BOGOTA (Reuters) – Colombian leftwing guerrilla group the National Liberation Army (ELN) on Monday said peace talks with the government were in crisis due to comments made by Colombia’s President Gustavo Petro.
The declaration from the ELN represents the most recent impasse in the midst of negotiations that Petro restarted with the rebel group last November as part of efforts to end its role in Colombia’s almost six decades of conflict, which has left 450,000 dead.
“The peace talks cannot be subject to the fluctuations in the public statements of the president,” the ELN said in a statement.

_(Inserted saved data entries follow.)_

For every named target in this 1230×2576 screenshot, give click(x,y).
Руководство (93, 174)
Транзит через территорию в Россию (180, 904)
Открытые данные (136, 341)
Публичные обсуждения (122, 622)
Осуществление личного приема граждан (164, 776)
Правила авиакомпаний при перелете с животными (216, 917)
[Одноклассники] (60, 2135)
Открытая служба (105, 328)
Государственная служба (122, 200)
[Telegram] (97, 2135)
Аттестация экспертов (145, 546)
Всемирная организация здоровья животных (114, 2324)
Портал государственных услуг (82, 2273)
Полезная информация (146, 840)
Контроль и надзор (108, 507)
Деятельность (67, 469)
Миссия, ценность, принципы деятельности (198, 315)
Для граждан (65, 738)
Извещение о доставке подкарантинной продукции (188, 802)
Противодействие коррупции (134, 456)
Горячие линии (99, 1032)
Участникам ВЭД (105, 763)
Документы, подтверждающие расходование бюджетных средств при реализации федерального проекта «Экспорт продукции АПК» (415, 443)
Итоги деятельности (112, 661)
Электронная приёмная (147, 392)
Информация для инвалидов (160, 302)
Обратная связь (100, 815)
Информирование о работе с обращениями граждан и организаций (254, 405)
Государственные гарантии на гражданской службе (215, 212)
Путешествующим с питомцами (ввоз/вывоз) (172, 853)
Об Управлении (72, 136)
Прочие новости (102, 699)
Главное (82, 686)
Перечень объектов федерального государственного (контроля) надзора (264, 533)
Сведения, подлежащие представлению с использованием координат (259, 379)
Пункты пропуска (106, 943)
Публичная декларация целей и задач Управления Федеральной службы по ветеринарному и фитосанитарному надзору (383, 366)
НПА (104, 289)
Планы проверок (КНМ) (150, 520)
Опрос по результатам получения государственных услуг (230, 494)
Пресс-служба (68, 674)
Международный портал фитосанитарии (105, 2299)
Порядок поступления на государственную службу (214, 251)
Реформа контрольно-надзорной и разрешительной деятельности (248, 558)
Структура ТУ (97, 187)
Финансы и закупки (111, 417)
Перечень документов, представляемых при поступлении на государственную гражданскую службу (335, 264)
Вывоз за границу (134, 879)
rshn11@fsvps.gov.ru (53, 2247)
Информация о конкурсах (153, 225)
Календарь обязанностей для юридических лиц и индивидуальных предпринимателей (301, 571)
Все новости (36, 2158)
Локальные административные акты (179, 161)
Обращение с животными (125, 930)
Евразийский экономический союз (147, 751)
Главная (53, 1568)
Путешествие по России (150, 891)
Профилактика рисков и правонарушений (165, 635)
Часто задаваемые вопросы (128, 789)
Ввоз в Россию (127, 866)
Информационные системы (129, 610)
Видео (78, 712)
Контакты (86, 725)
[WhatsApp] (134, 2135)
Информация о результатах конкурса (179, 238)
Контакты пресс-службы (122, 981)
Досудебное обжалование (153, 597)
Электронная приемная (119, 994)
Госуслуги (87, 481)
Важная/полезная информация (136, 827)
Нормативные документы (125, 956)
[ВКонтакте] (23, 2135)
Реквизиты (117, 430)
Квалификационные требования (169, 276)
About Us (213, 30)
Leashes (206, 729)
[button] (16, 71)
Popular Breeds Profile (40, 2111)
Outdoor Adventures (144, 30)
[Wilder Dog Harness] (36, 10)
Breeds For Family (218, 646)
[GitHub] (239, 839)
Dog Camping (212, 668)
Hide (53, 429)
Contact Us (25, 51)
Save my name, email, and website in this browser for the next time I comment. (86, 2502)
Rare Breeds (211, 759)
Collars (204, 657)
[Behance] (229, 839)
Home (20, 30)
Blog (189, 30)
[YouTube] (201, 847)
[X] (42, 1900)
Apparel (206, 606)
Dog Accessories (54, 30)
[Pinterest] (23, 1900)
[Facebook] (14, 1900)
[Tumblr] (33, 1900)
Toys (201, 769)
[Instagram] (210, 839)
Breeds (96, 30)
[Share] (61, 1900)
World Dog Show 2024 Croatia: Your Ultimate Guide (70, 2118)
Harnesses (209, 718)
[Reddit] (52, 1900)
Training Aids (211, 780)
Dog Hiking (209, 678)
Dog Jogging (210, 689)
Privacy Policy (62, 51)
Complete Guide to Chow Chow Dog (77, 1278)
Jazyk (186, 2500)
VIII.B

“The negotiations have entered into a crisis and clarity is needed from the government, so that the path towards peace is cleared and so that we might speak in plain language to the country and the world,” the statement added.
The government did not immediately respond to the statement from the ELN.
The ELN spoke out just days after Petro questioned the unity of the group’s leadership and ordered Colombia’s military to target illicit economies, such as drug trafficking, which finance illegal armed groups.
The ELN, founded in 1964 by radical Catholic priests, has some 5,850 members, including 2,950 combatants, and is accused of financing itself through drug trafficking, illegal mining and kidnapping.
Negotiations with the ELN under previous administrations faltered on the group’s diffuse chain of command and dissent within its ranks.